WHAT IS NEEDED:
Go through the data below and return each line containing the word "magnifier".

=== Begin Enclosure ===

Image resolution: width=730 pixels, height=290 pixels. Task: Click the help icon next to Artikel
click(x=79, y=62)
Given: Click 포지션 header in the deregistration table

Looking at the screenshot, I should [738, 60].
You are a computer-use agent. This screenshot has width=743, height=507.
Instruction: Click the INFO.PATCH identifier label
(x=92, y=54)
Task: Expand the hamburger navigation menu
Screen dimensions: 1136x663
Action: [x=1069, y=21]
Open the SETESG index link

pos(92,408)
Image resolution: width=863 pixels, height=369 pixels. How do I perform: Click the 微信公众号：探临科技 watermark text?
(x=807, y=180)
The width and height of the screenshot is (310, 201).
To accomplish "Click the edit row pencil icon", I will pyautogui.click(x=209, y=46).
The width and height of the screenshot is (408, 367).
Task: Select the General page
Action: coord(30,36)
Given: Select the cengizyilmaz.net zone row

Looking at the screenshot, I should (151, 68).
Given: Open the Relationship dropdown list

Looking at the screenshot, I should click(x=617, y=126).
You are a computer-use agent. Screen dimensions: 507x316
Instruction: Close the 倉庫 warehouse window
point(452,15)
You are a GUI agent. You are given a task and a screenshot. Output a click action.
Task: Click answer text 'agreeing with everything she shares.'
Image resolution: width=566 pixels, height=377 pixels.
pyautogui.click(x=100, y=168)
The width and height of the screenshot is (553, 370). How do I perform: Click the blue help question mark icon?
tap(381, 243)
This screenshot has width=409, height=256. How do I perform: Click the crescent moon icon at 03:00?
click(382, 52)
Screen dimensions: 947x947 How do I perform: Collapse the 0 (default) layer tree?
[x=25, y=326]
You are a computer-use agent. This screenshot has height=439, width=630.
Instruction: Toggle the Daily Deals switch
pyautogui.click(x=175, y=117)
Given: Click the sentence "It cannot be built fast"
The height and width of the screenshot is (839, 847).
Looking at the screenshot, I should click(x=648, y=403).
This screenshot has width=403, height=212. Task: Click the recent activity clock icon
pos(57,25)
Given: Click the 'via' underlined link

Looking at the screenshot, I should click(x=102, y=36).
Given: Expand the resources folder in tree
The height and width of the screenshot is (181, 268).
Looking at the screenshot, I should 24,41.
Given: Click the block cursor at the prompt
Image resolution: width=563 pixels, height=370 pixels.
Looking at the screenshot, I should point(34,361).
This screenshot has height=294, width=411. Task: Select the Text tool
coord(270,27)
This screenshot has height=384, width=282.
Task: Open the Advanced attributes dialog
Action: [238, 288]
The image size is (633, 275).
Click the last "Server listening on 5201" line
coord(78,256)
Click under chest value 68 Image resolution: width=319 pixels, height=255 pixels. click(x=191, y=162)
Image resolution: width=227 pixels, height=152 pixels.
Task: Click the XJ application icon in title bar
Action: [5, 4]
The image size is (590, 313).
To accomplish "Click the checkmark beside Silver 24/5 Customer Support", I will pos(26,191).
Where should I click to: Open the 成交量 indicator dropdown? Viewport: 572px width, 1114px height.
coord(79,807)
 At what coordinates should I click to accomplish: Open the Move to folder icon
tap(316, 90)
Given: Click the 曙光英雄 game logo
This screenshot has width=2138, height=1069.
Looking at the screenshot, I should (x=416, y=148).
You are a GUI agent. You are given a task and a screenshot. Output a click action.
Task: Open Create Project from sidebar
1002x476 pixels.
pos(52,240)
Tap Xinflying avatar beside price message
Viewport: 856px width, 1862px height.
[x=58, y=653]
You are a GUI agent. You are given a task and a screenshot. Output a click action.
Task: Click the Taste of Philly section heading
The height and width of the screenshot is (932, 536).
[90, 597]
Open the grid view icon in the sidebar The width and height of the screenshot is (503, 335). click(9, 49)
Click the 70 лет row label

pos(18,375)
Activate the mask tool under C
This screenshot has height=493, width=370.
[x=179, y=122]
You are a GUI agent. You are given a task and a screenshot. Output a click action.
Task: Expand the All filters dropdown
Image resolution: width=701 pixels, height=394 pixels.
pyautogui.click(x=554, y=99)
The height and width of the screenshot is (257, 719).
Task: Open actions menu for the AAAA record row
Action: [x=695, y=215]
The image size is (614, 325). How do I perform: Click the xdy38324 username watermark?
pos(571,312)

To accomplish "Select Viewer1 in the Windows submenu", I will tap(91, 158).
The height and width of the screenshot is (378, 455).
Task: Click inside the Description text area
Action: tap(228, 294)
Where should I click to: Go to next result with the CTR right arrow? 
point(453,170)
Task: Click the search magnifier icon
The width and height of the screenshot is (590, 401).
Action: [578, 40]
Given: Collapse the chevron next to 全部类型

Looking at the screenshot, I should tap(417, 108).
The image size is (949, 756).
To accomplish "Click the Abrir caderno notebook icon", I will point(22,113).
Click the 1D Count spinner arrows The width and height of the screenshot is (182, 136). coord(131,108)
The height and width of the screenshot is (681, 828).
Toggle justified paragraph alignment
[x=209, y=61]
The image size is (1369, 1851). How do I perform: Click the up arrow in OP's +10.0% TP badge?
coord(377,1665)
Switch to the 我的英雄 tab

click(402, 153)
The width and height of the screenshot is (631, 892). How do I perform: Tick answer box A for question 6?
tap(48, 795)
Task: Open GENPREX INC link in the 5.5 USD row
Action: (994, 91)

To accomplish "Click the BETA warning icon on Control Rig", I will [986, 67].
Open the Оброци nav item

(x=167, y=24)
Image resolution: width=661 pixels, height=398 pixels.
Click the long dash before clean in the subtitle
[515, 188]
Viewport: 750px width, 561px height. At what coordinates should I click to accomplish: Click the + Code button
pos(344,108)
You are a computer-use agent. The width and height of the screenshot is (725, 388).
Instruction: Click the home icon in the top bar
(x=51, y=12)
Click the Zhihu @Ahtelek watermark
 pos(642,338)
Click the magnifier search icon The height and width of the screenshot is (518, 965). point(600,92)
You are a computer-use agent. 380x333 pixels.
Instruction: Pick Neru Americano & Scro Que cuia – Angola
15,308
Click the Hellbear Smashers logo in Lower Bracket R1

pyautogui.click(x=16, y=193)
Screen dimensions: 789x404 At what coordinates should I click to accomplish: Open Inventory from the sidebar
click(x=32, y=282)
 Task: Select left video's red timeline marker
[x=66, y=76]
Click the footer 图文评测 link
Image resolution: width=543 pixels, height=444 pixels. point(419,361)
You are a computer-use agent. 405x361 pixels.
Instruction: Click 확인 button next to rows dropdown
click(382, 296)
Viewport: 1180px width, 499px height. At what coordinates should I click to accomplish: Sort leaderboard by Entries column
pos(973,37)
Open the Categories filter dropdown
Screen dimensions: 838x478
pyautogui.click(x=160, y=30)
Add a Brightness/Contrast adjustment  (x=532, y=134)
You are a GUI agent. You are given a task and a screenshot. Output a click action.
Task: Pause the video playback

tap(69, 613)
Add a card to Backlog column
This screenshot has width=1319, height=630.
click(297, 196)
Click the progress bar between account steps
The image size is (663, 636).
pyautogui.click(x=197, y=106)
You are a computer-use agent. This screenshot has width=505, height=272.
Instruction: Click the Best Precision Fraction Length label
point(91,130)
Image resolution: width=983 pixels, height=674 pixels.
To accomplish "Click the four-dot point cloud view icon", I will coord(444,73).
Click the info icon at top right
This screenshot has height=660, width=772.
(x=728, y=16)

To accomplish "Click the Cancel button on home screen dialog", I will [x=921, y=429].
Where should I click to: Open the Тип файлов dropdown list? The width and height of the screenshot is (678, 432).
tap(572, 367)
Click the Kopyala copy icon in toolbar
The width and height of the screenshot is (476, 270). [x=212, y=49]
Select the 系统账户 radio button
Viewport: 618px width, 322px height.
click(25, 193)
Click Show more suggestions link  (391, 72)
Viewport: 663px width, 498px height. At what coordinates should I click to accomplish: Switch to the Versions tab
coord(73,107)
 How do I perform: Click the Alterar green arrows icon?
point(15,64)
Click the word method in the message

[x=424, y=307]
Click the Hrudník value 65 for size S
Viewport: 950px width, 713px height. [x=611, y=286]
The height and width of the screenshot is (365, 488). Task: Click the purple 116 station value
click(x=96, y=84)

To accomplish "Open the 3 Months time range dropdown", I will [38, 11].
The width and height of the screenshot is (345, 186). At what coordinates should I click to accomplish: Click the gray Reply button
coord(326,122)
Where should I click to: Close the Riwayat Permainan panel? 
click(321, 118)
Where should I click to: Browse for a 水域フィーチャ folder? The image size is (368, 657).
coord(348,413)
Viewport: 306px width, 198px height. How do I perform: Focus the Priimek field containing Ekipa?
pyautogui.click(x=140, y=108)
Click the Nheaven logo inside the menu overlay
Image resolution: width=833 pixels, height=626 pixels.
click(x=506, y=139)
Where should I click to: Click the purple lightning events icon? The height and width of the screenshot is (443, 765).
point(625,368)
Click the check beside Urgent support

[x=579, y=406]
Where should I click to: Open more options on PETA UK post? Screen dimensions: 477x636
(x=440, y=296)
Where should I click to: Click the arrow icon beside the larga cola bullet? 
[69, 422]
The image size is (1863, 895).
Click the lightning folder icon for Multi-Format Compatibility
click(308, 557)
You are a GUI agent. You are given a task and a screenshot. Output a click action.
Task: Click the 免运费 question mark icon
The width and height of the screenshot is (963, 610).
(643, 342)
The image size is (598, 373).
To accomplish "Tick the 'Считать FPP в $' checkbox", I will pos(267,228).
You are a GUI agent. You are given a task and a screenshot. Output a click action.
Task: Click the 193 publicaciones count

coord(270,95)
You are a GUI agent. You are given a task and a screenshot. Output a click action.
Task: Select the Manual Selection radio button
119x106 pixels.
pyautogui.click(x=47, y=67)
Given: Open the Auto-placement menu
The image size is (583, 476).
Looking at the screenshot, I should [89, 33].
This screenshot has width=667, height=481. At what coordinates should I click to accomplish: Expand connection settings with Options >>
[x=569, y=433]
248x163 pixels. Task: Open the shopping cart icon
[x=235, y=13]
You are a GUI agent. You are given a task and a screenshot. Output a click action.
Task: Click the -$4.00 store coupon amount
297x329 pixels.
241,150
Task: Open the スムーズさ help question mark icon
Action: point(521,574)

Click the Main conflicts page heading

=== End Enclosure ===

TASK RESULT:
Task: Click the search magnifier icon
Click the magnifier search icon The height and width of the screenshot is (518, 965). point(600,92)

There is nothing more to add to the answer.